課題の指示:
第7回研究大会の案内文を、最後の文のあとから書き継ぐこと。

ページ本文:
◆ ◆ ◆
第7回研究大会 of 韓国・朝鮮文化研究会

第7回大会

日 時 : 2006年10月28日(土) 10:00~18:00

場 所 : 東京大学本郷キャンパス 法文1号館113教室

10:00~12:00 一般研究発表
12:30~13:10 会員総会
13:10~18:00 シンポジウム
18:30~20:30 懇親会

(1) 一般発表(10:00~12:00)

1.濱田美緒「在日コリアンの教会活動に関する一考察―神奈川県川崎市K教会の事例から―」

2.水谷清佳「都市におけるマダンの意味に関する考察」

3.鄭大成「トジョン・コードの小宇宙、あるいはテクストとしての『土亭秘訣』―その学際的・序論的研究―」


(2) 会員総会(12:30~13:10)

(3) シンポジウム(13:10~18:00)

全体テーマ「文字と無文字のあいだ」

趣旨説明
板垣竜太

研究報告

1.山内民博「朝鮮後期郷村社会と文字:文書の作成・伝達・保管」

2.三ツ井崇「近代朝鮮における文字の社会的意味:印刷メディアの推移と識字化に関する一考察」

3.嶋陸奥彦「フィールドワークと文書のあいだ」

討論

(4) 懇親会(18:30~20:30)

場所:東京大学生協第一食堂「メトロ」)

費用:大会参加費 1,000円
(懇親会費 (有職者)4,000円  (学生他)3,000円)


参加申し込み

 まだ参加申し込みをされていない会員の方々は、懇親会への参加・不参加も明記したうえで、下記のあて先に至急お申し込みください。非会員の参加も歓迎します。
1)電子メール(下記):今回は研究会事務局のアドレスを転用しますので、件名に必ず「大会参加」と明記してください。
2)郵便:〒113-0033東京都文京区本郷7-3-1東京大学大学院人文社会系研究科韓国朝鮮文化研究室気付 韓国・朝鮮文化研究会第7回研究大会運営委員会宛


シンポジウム概要

 朝鮮半島は、いうまでもなく「文字社会」としての長い歴史を有している。ただこの「文字社会」という概念自体、具体的にはどのような社会のことをいうのかは、実際のところかなり難しい問題である。いかなる「文字社会」においても、その社会の構成員全体が、文字を自由に駆使しているわけではない。いかなる意味において「文字社会」なのか、人びとは文字をどのように読んだり書いたりしているのか、文字を媒介にどのような社会関係が成立しているのか、文字を媒介にしない関係はどのように形成されていて、それが社会全体でどのような位置づけにあるのか、「識字」/「文盲」という二分法が社会のなかでどのように機能してきたのか、そういった具体的な問いを抜きにして、「文字社会」については語れない。本企画は、こうした問題に正面から取り組む。と同時に、フィールドワークを主要な方法としてきた人類学、文献史料による研究を重視してきた歴史学のあいだの対話も試みる。(文責=板垣竜太)

1.山内民博「朝鮮後期郷村社会と文字:文書の作成・伝達・保管」

 本報告では、朝鮮時代後期の郷村社会(邑=郡県レベルを想定している)において、どのように文書が作成され、往来し、また保管されてきたのか、具体的な事例を若干検討してみたい。この時期の郷村社会の文字資料には多様なものがあるが、発給者と受給者が特定される文書資料は郷村社会の社会関係、また文字と人々との関係を考える上で重要な材料となろう。
◆ ◆ ◆
[抽出された記録]
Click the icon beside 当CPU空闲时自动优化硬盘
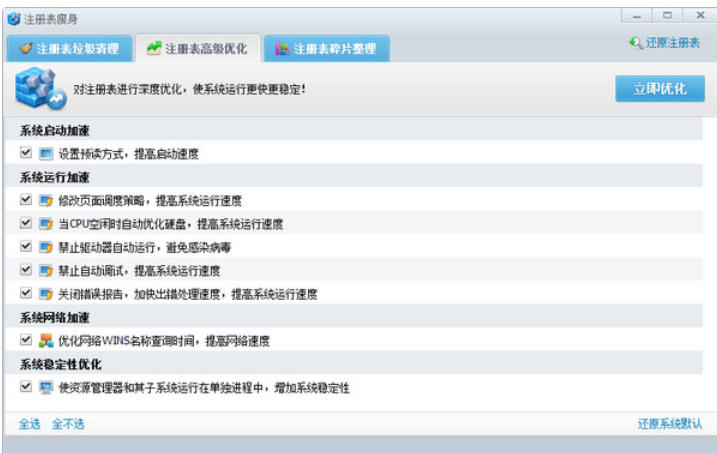 click(45, 224)
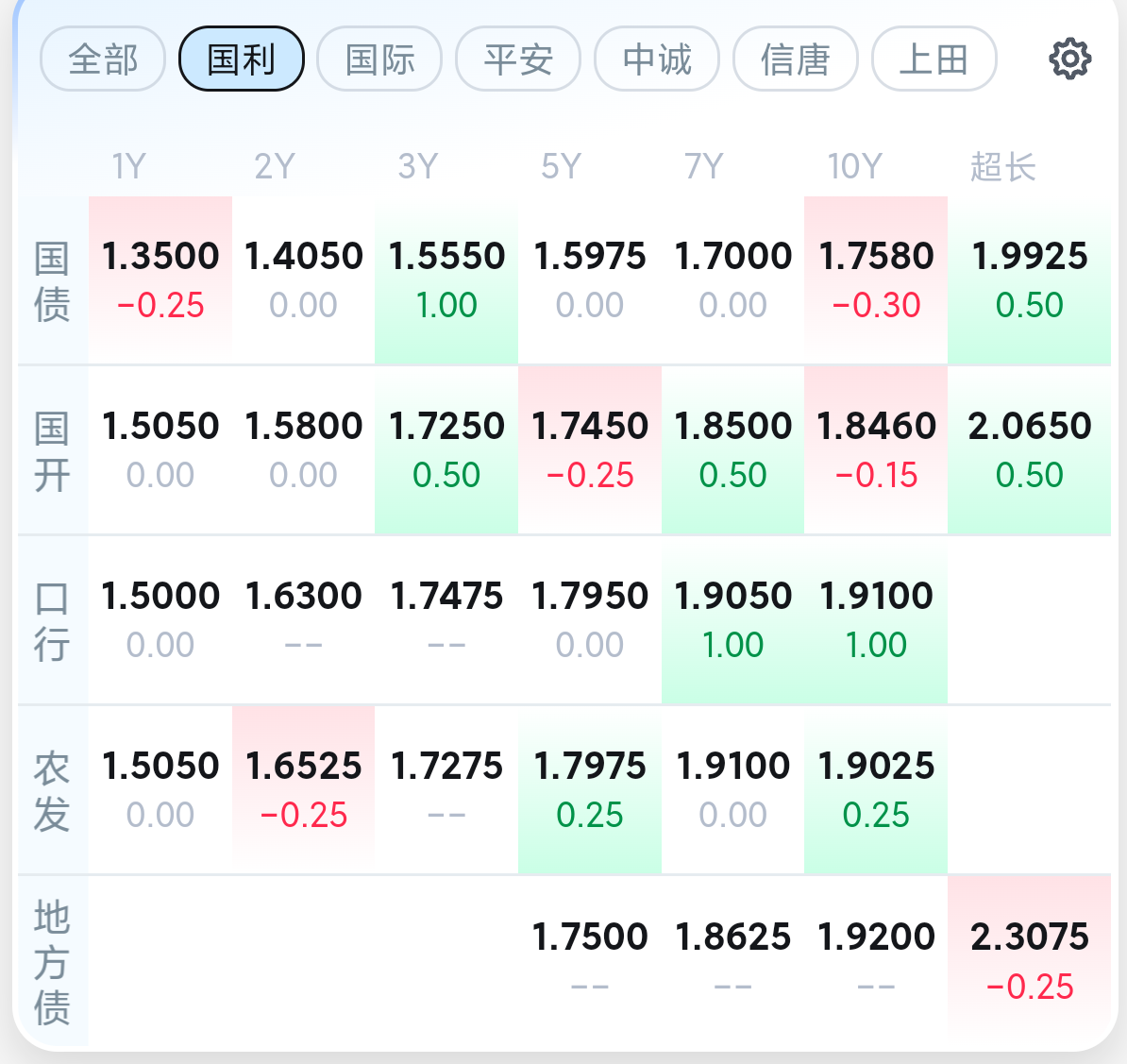Click the 超长 column header
This screenshot has width=1127, height=1064.
[1002, 167]
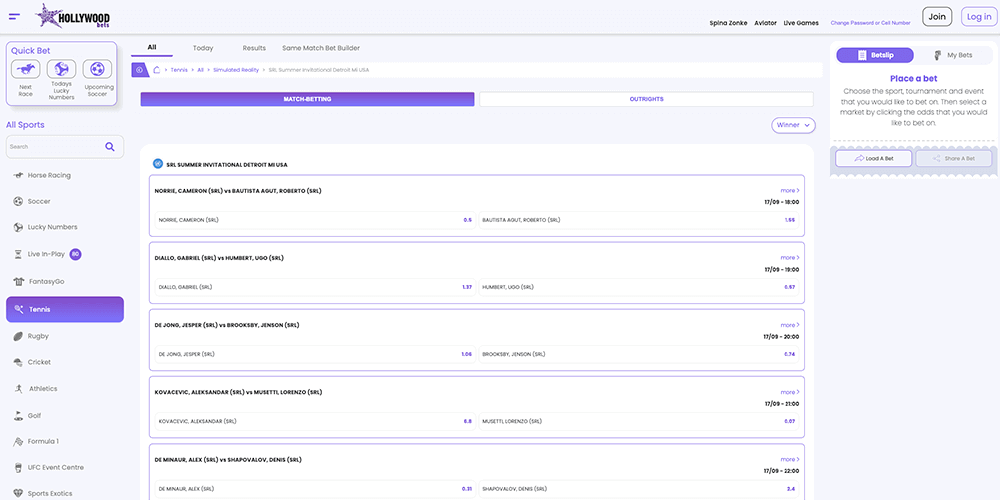
Task: Click the Join button
Action: [x=937, y=16]
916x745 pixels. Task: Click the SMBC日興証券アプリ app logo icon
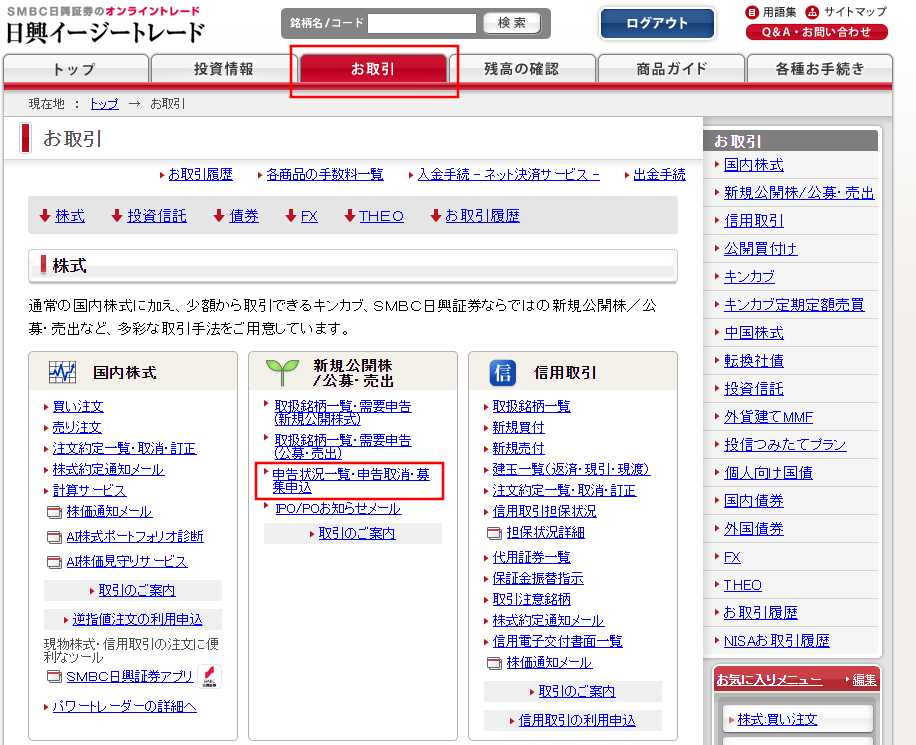click(x=209, y=676)
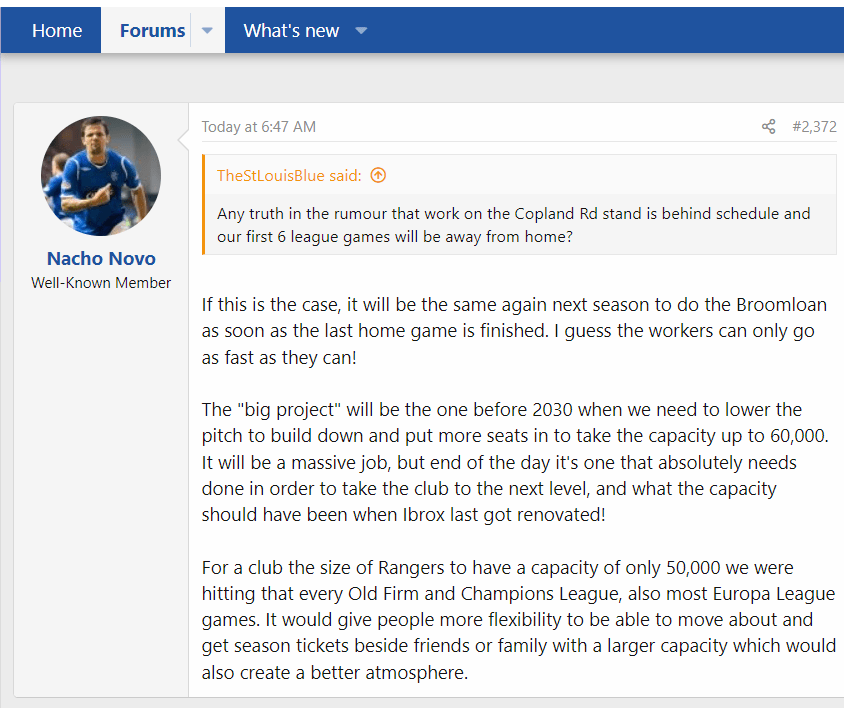Click the word Broomloan in the post
844x708 pixels.
782,305
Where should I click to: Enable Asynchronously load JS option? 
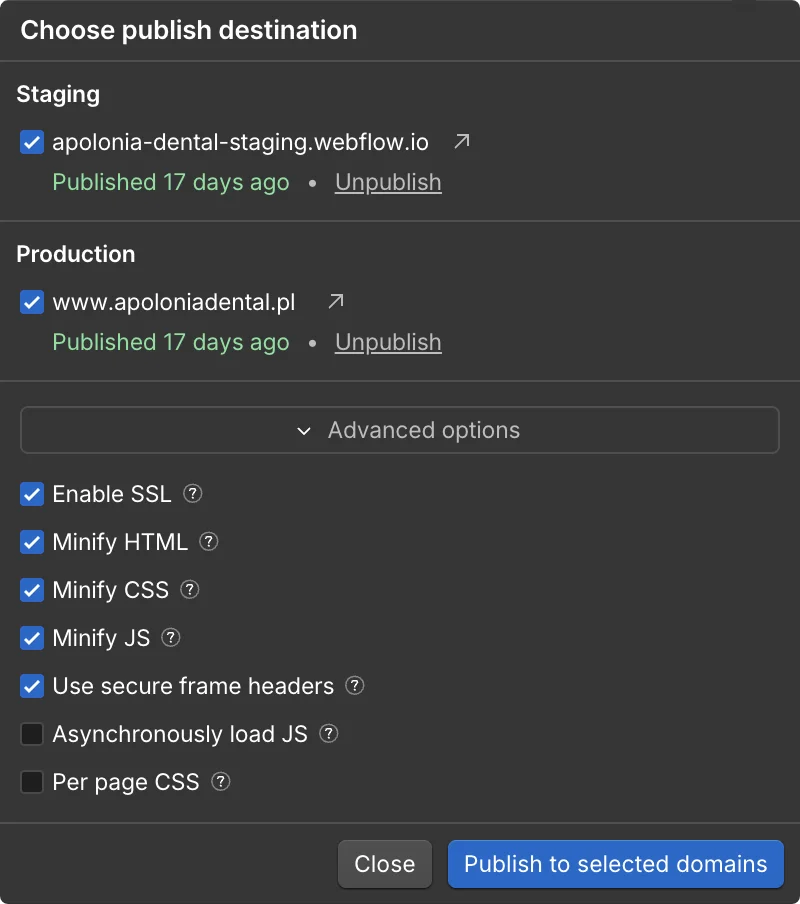32,734
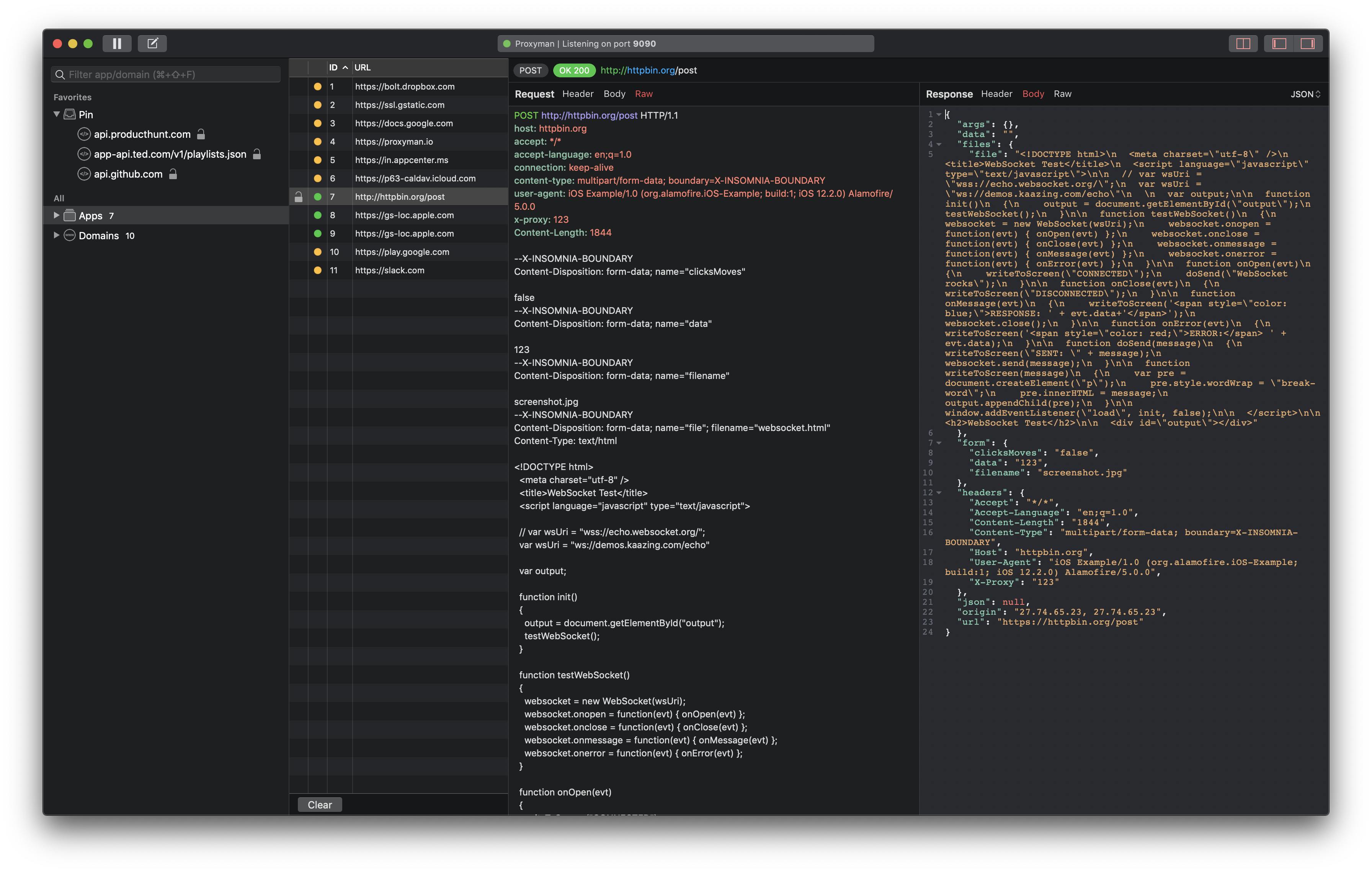This screenshot has width=1372, height=872.
Task: Activate the left panel layout icon
Action: 1279,43
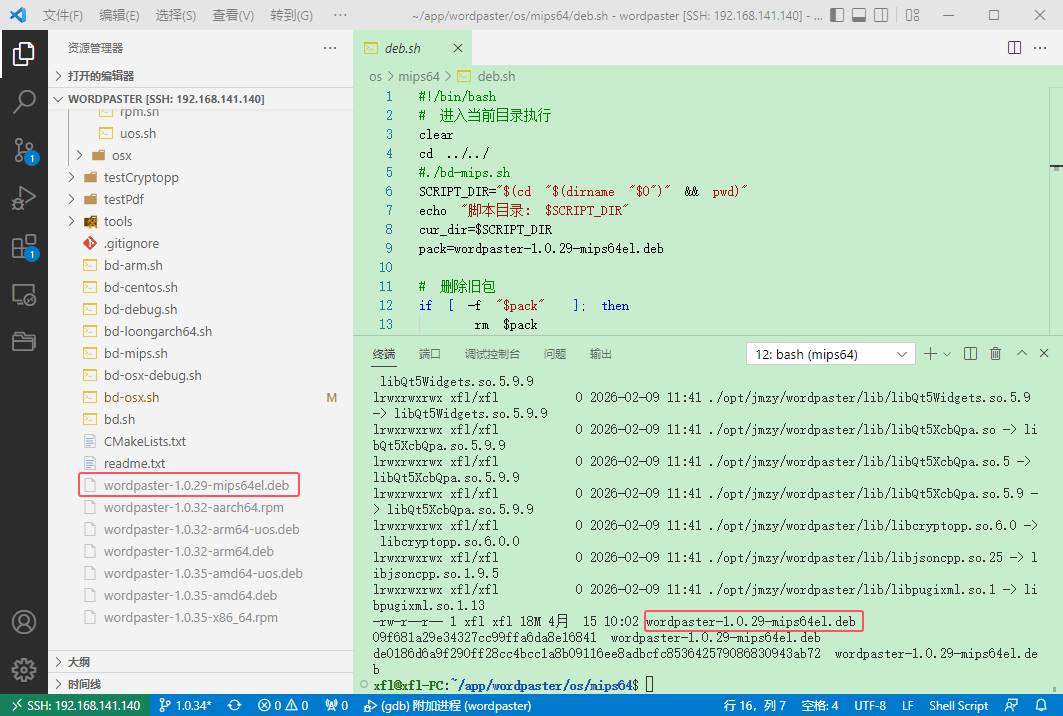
◆ ◆ ◆
この課題の解答:
 郷村社会における文書の発給と受給の主な担い手としては、まず官衙・守令が想定されよう。朝鮮の国家運営が文書行政を基本としていたことから、地方官衙では大量の文書・記録が作成されており、また多くの文書が官衙に対して提出された。士族家門に伝来する文書群の中でも中央・地方の官衙とかかわるものが少なからぬ比重を占めるし、官衙に文書を提出し、あるいは官衙から文書を受給するのは士族に限らなかった。民の側も文書行政=文字・文書による支配に対応する必要があったと思われる。一方で士族層を中心に、官衙とは直接にかかわらない文書の往来も当然ながら存在した。こうした文書の担い手の問題、そして公権力との関係は、文字と郷村社会を考える上での重要な論点であろう。
 また、文書の保管の問題、すなわちいったん作成・伝達された文書がその後どのように扱われるのかという点も、文字との関係を問う上で興味深い論点であろう。どういう文書が、なぜ残されるのか。偽文書を含め、あらためて問い直すべき問題であろう。
 本報告では以上のような点を念頭に、所志類と通文類を若干とりあげ、その作成・伝達・保管をめぐって具体的に検討してみたい。所志とは官に対する請願・提訴の文書であり、通文とは一般に士族間や郷校・書院間などで共通の問題について通告・通知する文書である。「文字と無文字のあいだ」というテーマからするとごくわずかの領域をあつかうにとどまるが、シンポジウムでの議論のひとつの契機になればと思う。

2. 三ツ井崇「近代朝鮮社会における文字の価値付けとその文脈:印刷メディアの推移と識字化に関する一考察」

 近代社会が「国民」形成のために言語改革を要求したことは、これまでしばしば語られてきた。いわゆる「国(民)語(national language)」の形成/創出過程で、とりわけ東アジアの「漢字文化圏」においては、「文字ナショナリズム」と呼ばれる現象が見られたこともまたこれまで指摘されてきたとおりである。よって、「文字ナショナリズム」をともなった言語的近代においては、本来、言語とは別物であるはずの文字が「国語」の表象として認識されたりもし、したがって言語による「国民」形成の過程では、人々に文字を知り、運用する能力が要求されることになった。
 このような「文字ナショナリズム」の存在は近代朝鮮においても例外ではなかった。ただし、近代、とりわけ植民地期およびその前後の社会においては、少なくとも、漢字・漢文、ハングル、和文が混在しており、ときにはそれぞれが独立し、ときにはそれぞれが混合して書きことばを成していたのであった。しかし、言語的近代化の波の中で、それぞれの文字に対する価値観に序列ないしは対立が生じ、そのような序列意識、対立意識が、政策や民族運動などに反映されることにもなったのである。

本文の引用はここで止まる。